Malaysian long-haul airline AirAsia X intends to double the frequency of its flights to Sydney and Melbourne later this year, much quicker than first planned.
The move will be a boon for passengers searching for cheap fares and another challenge to Jetstar on its home turf. Stronger competition threatens to crimp the earnings of the budget airlines that increased their capacity on flights to Australia in recent years.
AirAsia X plans to increase the number of services to Melbourne and Sydney from one to two flights a day, and to Perth from nine flights a week to 14.
The AirAsia long-haul offshoot gave details of its plans in an initial prospectus filed with Malaysia's Securities Commission last week. AirAsia X has previously aimed for twice-daily flights from Kuala Lumpur to each of these capital cities by the end next year.
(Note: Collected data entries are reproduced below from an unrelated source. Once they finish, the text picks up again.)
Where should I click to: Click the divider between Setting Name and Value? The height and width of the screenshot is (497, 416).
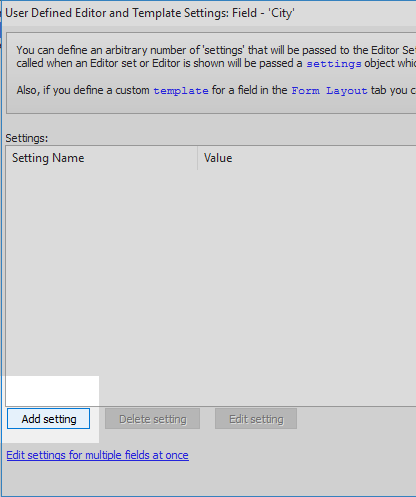(198, 158)
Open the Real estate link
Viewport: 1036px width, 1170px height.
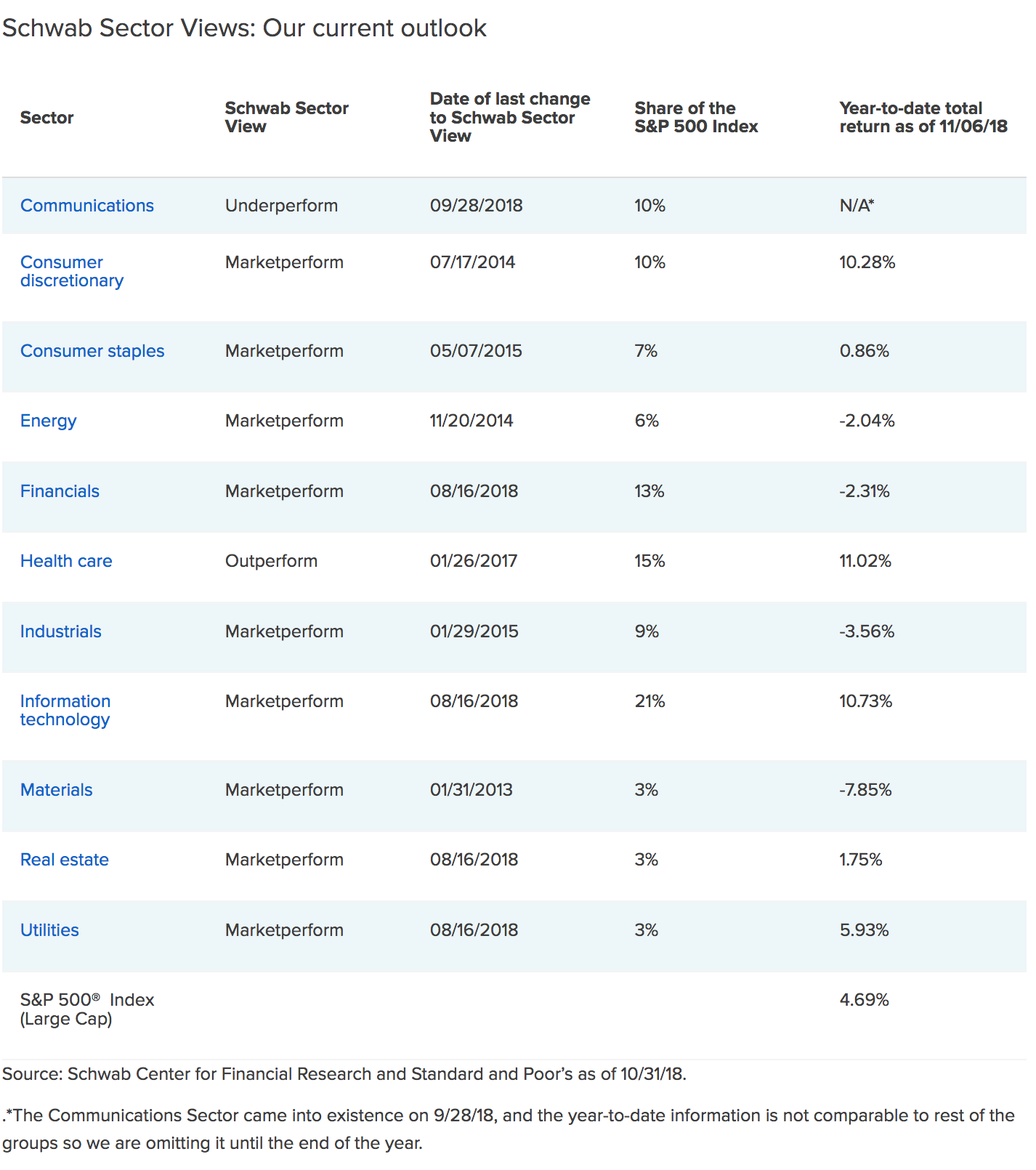click(x=65, y=860)
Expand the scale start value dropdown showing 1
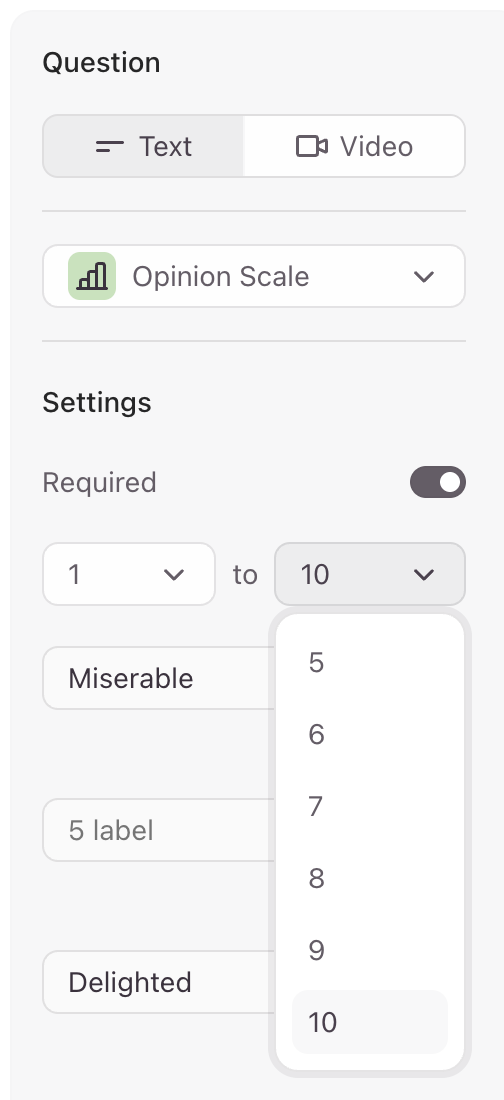The width and height of the screenshot is (504, 1100). tap(129, 574)

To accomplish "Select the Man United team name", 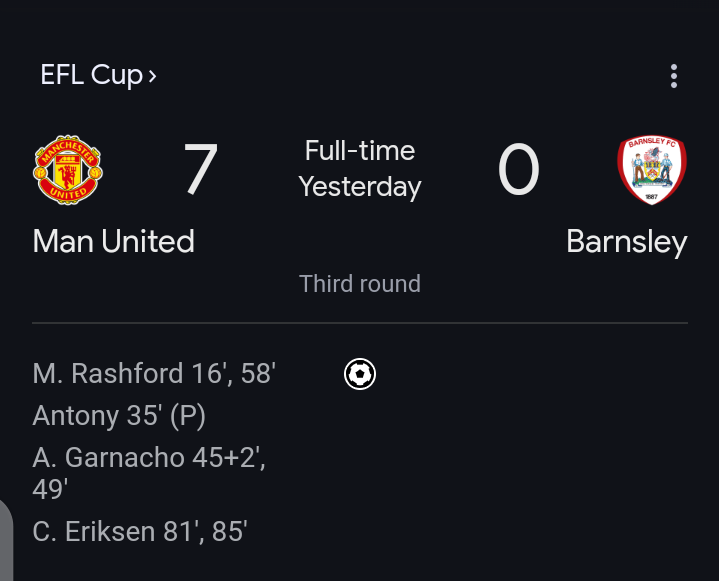I will tap(113, 241).
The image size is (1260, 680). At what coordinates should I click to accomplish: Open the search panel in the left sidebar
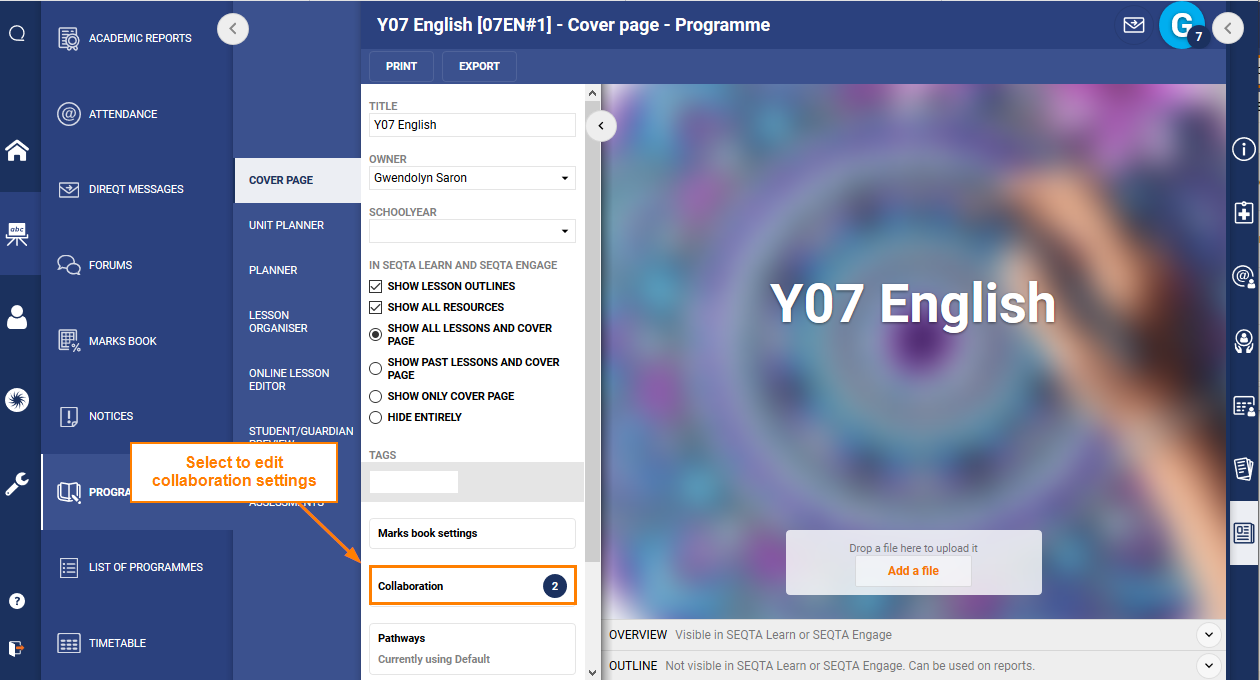coord(17,32)
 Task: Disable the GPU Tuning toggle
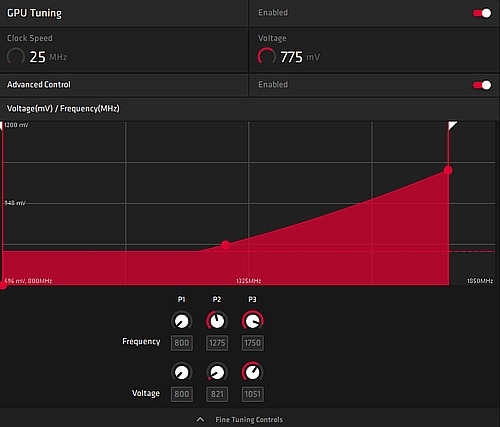[482, 13]
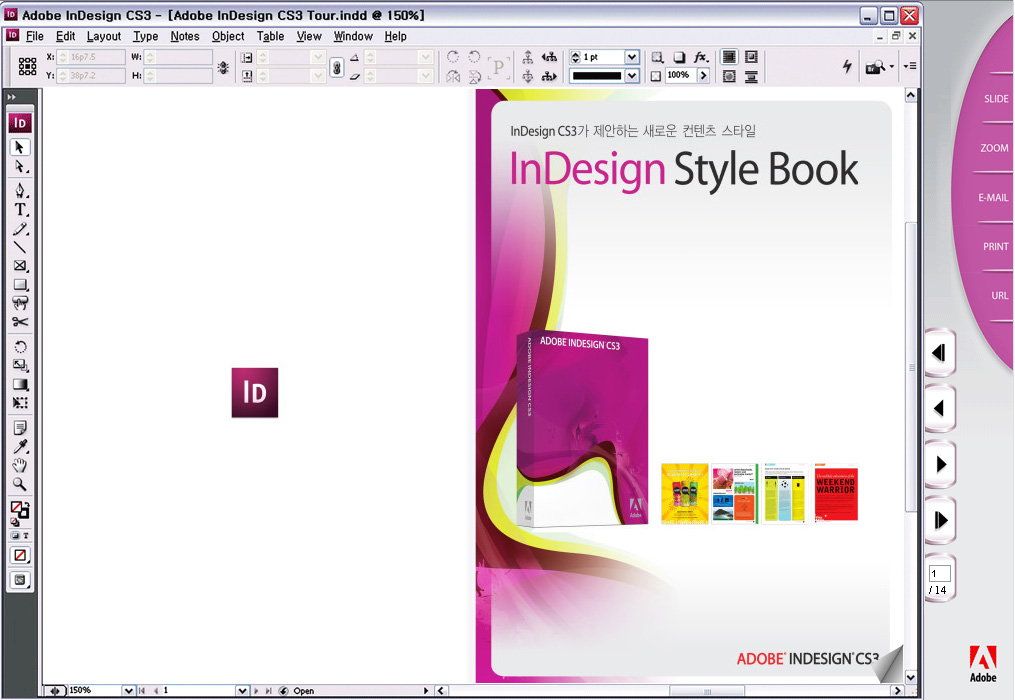Select the Type tool

coord(20,210)
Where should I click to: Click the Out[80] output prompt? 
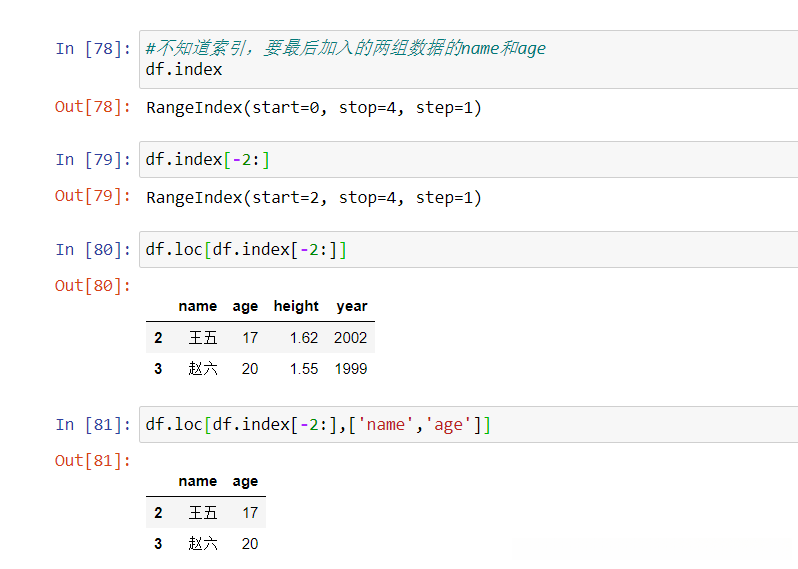pyautogui.click(x=93, y=286)
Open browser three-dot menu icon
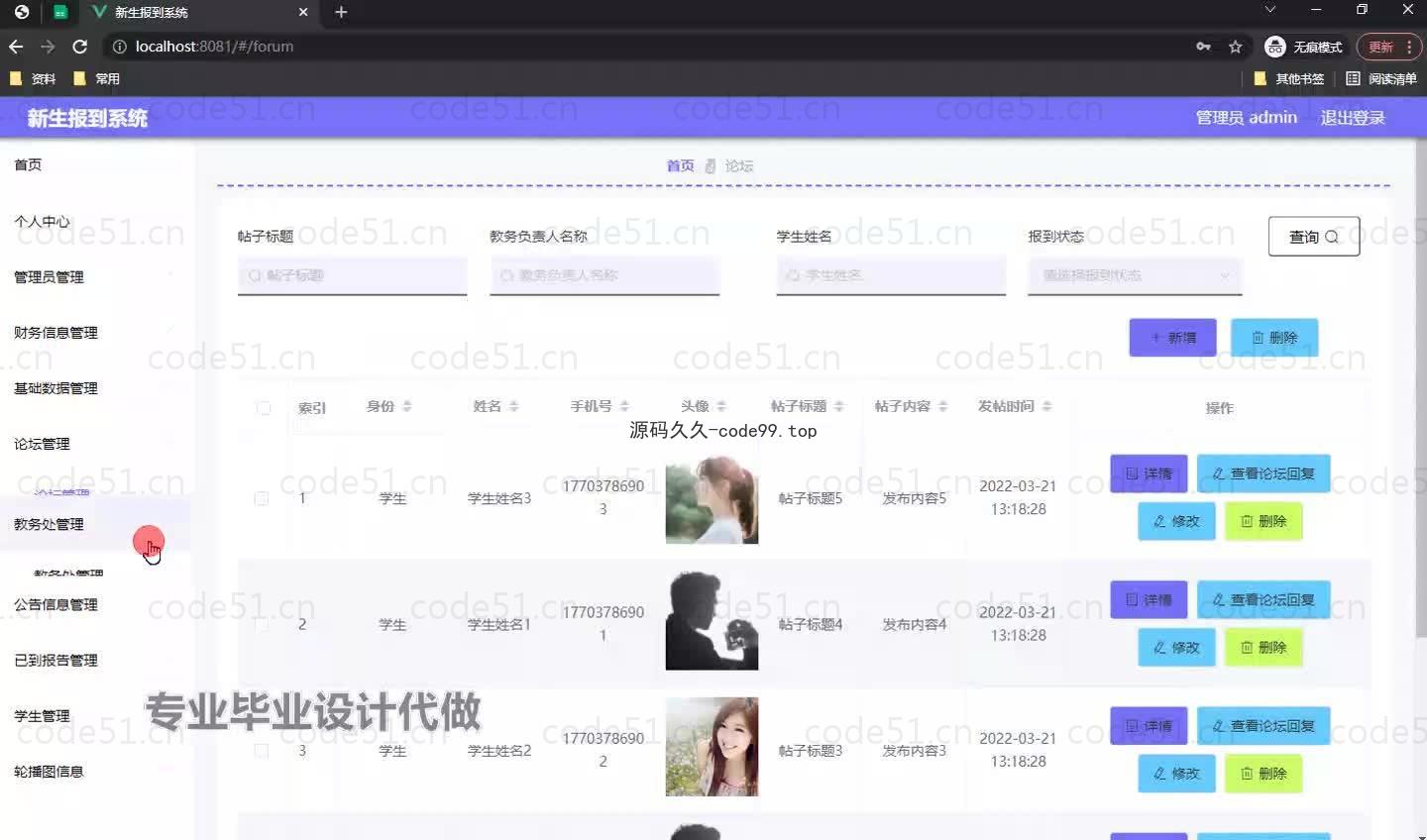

The airline also disclosed its results for the three months to March, which show the Australian routes are still its most profitable but that conditions were tougher than in the same quarter in 2012.
Pre-tax profits from Australia fell by 65 per cent to 20.4 million Malaysian ringgit ($6.8 million) for the March quarter, the unaudited accounts show. Despite tough competition, the airline said it believed it could "profitably increase frequencies" on 12 of the 14 routes it flies within the Asia-Pacific region to twice a day.
In the filing, AirAsia X said that it consistently filled more than 80 per cent of seats on core routes, including those to Melbourne and Sydney, which "signals strong demand that can absorb increased capacity".
Increasing capacity on routes to Australia has hinged on the delivery of new aircraft. AirAsia X's fleet will increase in number from 10 to 32 aircraft by 2016.
Apart from the plans to boost the number of flights to Sydney, Melbourne and Perth this year, AirAsia X also confirmed that Adelaide was a destination "we may be able to expand" to.
The airline has five flights a week to the Gold Coast but it did not give any hint about whether it planned to alter the number of its services to that destination.
AirAsia X and its parent AirAsia are in a race with Jetstar and Singapore Airline's budget offshoot Scoot for scale in Asia, or what it has described as a "real-estate game".
The surge in the number of flights by foreign budget airlines is encouraging Australians to travel overseas in record numbers. It is also helping to boost airports' earnings, including Sydney and Melbourne's.